She has received an Excellence in Education Award for her tireless work to ‘decolonise’ study material and welcome students from across the globe.
Dr Lamarche, from the Department of Psychology, incredibly developed inclusive modules whilst she was still on probation.
The now senior lecturer created content that resonated and engaged students from diverse backgrounds and promoted inclusion through representation and co-led the Diversity and Inclusion Working Group in 2020.
The group held training events, organised focus groups, and produced resources to encourage better teaching practices.
Now students from a variety of backgrounds stand a fairer chance of succeeding at Essex.
She said: “My teaching philosophy is centred on creating a learning environment that reflects student experiences and is relevant to their own lives.
“I am therefore dedicated to fostering inclusivity in my classroom and have been actively working to decolonise my teaching practice for several years.
“Students learn best when they see themselves in module content. However, teaching materials in psychology traditionally focus on research from white samples in western, industrialised, democratic countries.
“With a student body as diverse as Essex’s, this means that the majority of our students are not seeing themselves represented in their degree content.
“To address this issue, I designed my lecture materials, learning objectives and assessment strategies with the aim of boosting representation and dismantling exclusively western and anglocentric perspectives in the classroom.

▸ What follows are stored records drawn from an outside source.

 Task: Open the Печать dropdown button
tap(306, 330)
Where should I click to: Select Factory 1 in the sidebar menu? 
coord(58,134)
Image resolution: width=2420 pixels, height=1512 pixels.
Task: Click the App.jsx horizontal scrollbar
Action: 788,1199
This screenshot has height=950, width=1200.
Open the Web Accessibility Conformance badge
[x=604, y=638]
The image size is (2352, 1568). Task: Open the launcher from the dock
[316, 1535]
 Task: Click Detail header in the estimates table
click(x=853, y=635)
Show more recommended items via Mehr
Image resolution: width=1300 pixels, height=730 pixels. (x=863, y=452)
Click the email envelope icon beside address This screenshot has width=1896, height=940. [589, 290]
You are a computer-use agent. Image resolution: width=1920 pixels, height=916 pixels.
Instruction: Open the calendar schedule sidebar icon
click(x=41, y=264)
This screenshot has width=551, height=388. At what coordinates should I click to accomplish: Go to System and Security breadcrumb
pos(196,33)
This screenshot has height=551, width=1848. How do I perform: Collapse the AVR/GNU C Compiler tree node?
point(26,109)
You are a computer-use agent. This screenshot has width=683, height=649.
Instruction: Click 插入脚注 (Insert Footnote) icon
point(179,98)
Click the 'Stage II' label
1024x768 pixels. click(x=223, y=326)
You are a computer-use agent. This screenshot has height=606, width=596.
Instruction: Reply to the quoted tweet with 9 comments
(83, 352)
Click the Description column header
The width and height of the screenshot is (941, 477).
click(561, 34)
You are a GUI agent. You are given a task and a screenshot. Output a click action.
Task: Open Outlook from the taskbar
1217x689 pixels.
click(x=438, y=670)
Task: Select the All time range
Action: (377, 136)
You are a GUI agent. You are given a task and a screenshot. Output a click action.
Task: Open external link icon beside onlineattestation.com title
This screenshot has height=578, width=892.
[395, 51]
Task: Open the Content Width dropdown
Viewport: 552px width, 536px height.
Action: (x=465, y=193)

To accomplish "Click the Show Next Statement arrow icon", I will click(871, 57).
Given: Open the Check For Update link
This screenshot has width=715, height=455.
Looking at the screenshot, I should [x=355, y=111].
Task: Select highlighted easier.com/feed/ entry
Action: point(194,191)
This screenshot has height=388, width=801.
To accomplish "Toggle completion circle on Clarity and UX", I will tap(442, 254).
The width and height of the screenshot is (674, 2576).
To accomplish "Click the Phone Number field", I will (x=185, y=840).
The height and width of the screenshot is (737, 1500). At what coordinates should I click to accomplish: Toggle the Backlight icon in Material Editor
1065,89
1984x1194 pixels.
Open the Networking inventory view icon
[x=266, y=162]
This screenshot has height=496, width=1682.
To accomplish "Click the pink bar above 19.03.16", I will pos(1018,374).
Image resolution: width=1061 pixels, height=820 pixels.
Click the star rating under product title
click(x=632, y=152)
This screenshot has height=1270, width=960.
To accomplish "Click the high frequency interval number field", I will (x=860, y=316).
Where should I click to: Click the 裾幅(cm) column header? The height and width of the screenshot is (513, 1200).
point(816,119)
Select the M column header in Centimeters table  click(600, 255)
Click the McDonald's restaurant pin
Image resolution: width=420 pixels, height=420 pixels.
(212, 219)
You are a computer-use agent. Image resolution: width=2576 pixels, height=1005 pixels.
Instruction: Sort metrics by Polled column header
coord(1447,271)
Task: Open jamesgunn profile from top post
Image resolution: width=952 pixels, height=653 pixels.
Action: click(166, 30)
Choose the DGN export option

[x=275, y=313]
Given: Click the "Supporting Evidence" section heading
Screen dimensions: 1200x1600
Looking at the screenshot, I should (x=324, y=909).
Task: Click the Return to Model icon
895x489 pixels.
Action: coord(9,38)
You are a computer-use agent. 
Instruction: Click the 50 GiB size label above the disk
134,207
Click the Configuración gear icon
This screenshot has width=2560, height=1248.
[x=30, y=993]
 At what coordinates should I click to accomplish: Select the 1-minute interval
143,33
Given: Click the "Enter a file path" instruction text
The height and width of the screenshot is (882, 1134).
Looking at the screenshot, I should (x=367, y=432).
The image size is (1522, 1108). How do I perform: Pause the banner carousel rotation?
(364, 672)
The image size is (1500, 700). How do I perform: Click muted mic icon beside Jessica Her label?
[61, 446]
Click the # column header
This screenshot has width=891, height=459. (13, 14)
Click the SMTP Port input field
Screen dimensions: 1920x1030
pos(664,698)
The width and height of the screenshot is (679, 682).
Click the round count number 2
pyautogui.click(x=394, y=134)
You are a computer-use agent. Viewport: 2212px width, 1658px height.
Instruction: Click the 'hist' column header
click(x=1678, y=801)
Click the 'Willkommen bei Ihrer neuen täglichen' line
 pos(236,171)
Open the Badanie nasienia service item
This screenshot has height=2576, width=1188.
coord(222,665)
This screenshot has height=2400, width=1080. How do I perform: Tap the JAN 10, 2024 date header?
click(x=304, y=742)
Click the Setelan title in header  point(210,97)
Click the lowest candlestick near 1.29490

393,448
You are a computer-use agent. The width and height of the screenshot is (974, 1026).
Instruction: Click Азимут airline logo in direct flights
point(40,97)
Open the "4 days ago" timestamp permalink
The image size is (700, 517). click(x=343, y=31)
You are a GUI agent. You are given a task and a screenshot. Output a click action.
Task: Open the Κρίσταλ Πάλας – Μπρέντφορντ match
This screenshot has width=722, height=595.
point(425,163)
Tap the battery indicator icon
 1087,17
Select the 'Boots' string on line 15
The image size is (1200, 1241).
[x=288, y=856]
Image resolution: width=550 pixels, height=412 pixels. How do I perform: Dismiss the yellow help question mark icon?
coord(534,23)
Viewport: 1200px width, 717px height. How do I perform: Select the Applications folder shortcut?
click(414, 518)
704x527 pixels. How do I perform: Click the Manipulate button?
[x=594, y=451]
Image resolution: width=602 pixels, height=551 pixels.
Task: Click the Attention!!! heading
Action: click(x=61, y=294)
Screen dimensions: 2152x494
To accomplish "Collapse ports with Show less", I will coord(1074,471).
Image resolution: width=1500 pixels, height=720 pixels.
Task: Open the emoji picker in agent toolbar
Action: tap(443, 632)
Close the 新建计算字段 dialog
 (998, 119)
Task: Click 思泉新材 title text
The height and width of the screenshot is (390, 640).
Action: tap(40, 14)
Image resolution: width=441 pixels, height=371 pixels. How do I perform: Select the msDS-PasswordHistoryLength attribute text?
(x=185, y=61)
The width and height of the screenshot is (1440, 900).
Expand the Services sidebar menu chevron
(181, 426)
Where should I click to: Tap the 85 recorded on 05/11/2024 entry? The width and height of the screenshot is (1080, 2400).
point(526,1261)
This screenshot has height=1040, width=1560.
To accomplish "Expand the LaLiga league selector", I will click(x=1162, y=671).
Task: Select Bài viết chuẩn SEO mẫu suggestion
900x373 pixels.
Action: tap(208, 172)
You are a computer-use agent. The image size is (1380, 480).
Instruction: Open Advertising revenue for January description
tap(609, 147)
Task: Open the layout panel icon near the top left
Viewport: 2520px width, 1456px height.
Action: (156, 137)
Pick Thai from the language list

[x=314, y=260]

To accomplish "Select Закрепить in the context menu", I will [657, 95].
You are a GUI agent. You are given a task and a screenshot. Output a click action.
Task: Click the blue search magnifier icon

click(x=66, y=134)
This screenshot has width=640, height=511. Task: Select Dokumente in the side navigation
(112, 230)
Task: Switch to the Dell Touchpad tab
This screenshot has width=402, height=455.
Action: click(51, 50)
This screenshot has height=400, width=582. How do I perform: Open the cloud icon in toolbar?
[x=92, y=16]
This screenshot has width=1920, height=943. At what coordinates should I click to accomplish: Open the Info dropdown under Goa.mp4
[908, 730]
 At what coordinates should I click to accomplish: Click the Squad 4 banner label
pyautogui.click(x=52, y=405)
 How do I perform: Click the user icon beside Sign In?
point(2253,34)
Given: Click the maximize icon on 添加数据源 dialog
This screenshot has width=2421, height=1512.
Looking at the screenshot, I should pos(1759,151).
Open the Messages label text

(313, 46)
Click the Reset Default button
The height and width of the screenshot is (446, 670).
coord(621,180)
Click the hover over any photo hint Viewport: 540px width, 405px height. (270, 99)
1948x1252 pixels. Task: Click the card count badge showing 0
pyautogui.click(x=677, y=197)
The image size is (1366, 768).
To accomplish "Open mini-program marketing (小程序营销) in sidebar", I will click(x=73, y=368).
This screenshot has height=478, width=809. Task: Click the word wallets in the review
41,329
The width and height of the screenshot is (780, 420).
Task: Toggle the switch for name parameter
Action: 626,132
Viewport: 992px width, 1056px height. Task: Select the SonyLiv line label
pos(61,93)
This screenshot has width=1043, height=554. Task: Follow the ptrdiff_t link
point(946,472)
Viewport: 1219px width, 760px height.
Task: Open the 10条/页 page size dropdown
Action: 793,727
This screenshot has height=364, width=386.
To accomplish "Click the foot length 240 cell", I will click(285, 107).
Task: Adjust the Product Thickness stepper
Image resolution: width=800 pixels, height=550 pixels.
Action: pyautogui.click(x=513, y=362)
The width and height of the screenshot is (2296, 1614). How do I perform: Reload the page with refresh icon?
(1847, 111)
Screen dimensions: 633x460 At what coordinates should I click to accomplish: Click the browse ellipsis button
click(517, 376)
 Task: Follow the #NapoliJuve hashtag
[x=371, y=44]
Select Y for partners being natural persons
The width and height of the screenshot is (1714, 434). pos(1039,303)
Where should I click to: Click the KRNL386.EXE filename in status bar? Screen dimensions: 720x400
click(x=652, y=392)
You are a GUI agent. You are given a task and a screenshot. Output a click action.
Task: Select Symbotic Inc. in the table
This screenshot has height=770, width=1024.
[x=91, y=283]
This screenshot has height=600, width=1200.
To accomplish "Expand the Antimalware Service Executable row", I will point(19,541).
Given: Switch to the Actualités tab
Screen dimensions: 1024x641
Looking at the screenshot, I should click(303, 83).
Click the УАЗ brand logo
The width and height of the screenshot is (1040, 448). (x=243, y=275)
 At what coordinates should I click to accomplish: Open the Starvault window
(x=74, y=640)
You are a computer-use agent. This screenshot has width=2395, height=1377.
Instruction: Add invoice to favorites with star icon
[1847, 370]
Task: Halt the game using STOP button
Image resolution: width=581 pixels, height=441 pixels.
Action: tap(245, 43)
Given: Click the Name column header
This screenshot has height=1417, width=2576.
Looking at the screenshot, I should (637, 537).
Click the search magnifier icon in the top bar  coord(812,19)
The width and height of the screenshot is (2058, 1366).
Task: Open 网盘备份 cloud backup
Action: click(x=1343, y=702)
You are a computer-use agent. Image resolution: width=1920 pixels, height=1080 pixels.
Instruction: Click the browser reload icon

”As part of the commitment to modernise Dr Lamarche dedicated entire lecturers to discuss research relating to different lifestyles."
She also now provides a photograph of reading list authors –accompanied by institutional nationality –to highlight global perspectives.
Visual-aids showing diverse examples are also used rather than stock images of white, able-bodied, heterosexual couples.
She said: “Students have communicated to me that my module was the first time they saw themselves represented visually in lecture slides in the three years they’ve been in the department.
“Testimonials and teaching evaluations from my students suggest that my efforts to improve engagement through representation have been a success and some of my strategies have been adopted by my colleagues.
”The work has been praised by students who say the moves boosted their grades.
One said: “In my four years at Essex she has been the only lecturer to include not only an array of ethnically diverse literature, but in her lecture PowerPoints for her Relationships module she made sure that any images she used reflected the real world in terms of ethnicities, body types, disabilities, and sexual orientations.
“The lecture content was made more interesting as a result of this.
“Funnily enough in modules where diversity is actually acknowledged I have done my best in terms of grades.”